[GIVEN TEXT]
## BEGIN

United States v. David Vyner
2017 U.S. App. LEXIS 1492
| D.C. Cir. | 2017Background
- In 2011 Vyner was indicted for violating 18 U.S.C. § 1546(a) (possession of an altered immigration document) and for aggravated identity theft under 18 U.S.C. § 1028A(a)(1); he pled guilty in 2014 to § 1546(a) (Count 1) and the government dismissed Count 2 per the plea agreement.
- At plea, the government proffered that agents found an Albanian diplomatic passport in Vyner’s hotel room with Vyner’s photo pasted over the original, an expired printed expiration date (Jan 25, 2010), and a stamped entry stating “VALID UNTIL DEC 2015”; consular certification showed the stamp did not validly extend the passport.

## END

Item coordinate data:

## BEGIN

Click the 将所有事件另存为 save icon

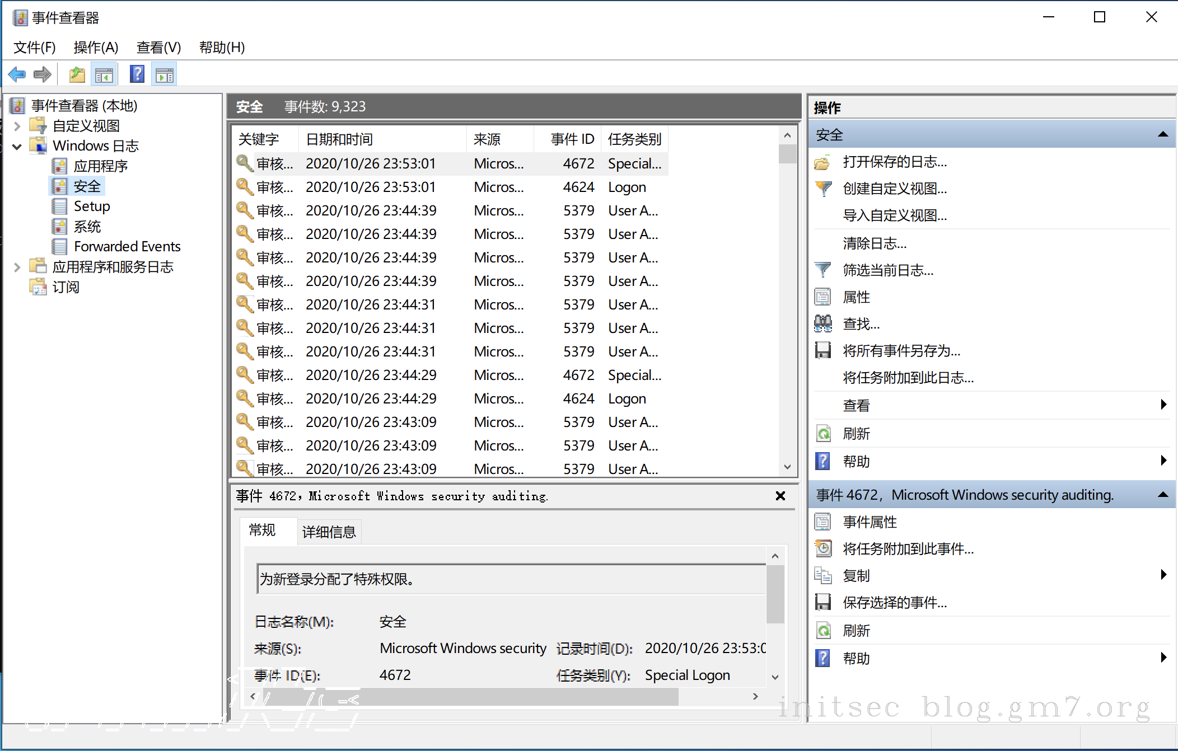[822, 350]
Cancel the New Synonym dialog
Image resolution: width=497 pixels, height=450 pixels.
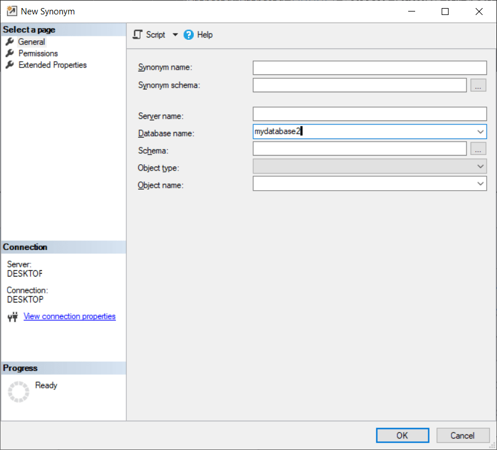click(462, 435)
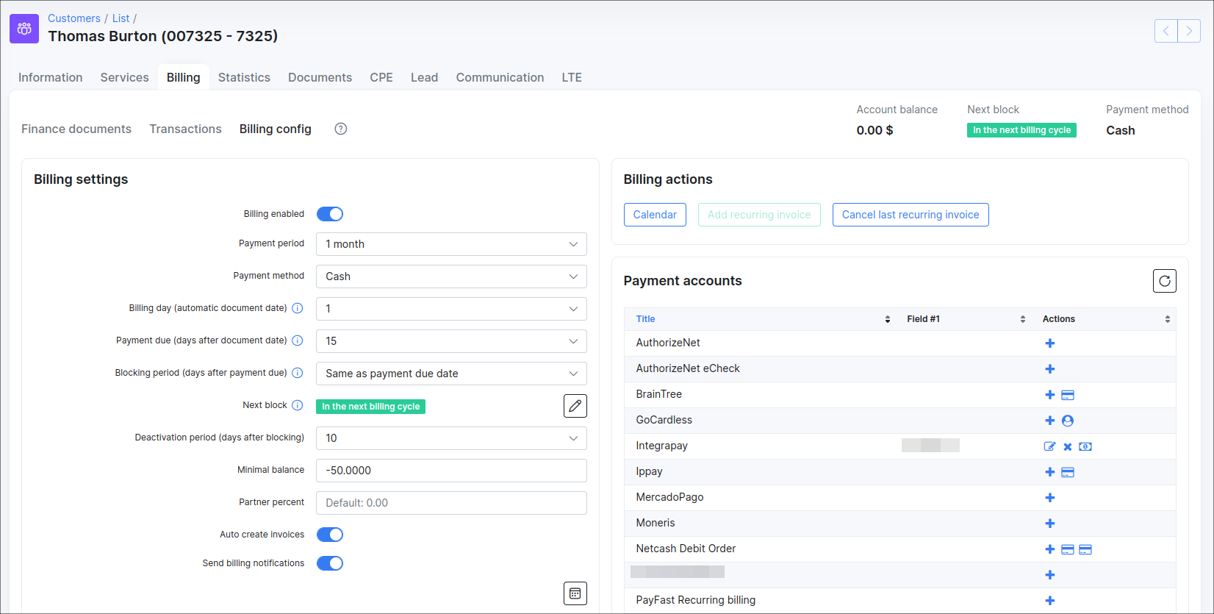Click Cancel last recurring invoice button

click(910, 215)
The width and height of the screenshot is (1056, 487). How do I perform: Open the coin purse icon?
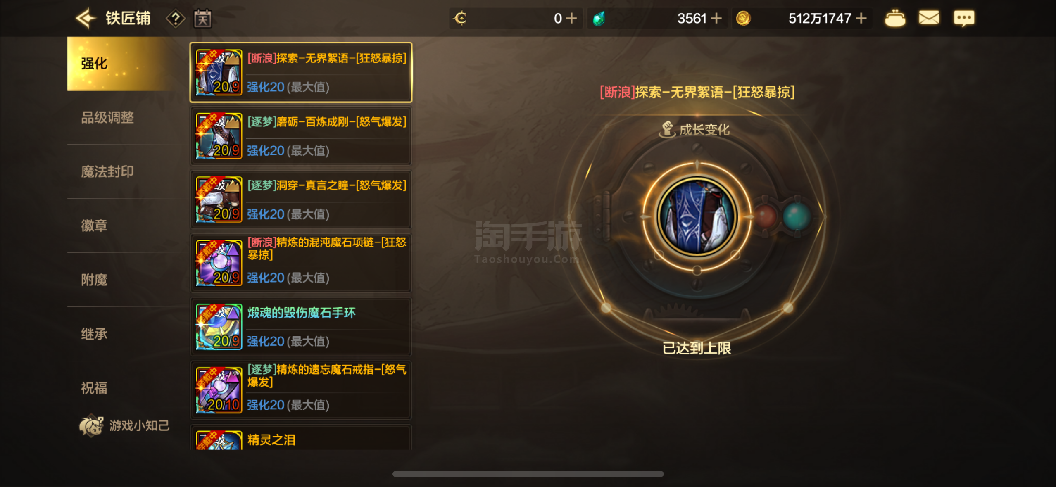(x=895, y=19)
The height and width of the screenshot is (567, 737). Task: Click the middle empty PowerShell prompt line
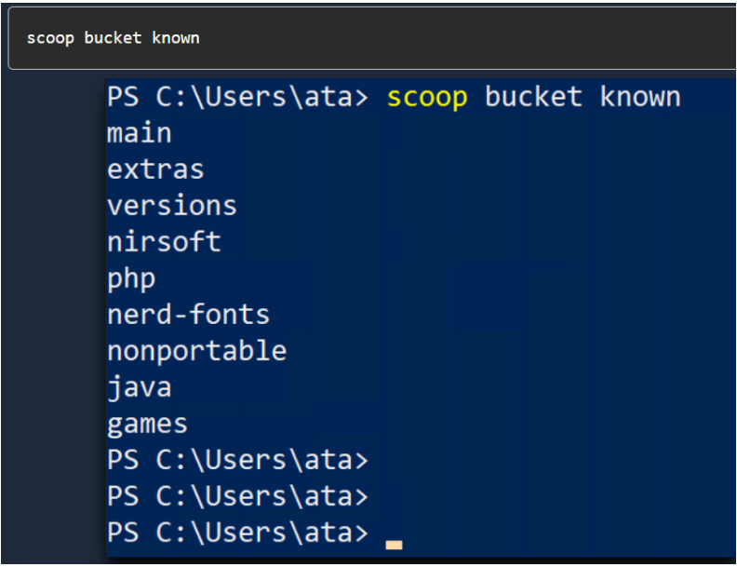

## END

[EXERCISE TASKS]
**a.** Can you sum up the case summary in two sentences?
**b.** Could you print everything in the case summary from "United States v." down to "extend the passport."?

[SOLUTIONS BY TASK]
**a.** In 2011 Vyner was indicted for possessing an altered immigration document under 18 U.S.C. § 1546(a) and for aggravated identity theft under 18 U.S.C. § 1028A(a)(1). He pled guilty in 2014 to the § 1546(a) count, after which the government dismissed Count 2 under the plea agreement, having proffered that agents found in his hotel room an Albanian diplomatic passport bearing his pasted-in photo, an expired printed date of Jan 25, 2010, and a "VALID UNTIL DEC 2015" stamp that consular certification showed did not validly extend it.

**b.**
United States v. David Vyner
2017 U.S. App. LEXIS 1492
| D.C. Cir. | 2017Background
- In 2011 Vyner was indicted for violating 18 U.S.C. § 1546(a) (possession of an altered immigration document) and for aggravated identity theft under 18 U.S.C. § 1028A(a)(1); he pled guilty in 2014 to § 1546(a) (Count 1) and the government dismissed Count 2 per the plea agreement.
- At plea, the government proffered that agents found an Albanian diplomatic passport in Vyner’s hotel room with Vyner’s photo pasted over the original, an expired printed expiration date (Jan 25, 2010), and a stamped entry stating “VALID UNTIL DEC 2015”; consular certification showed the stamp did not validly extend the passport.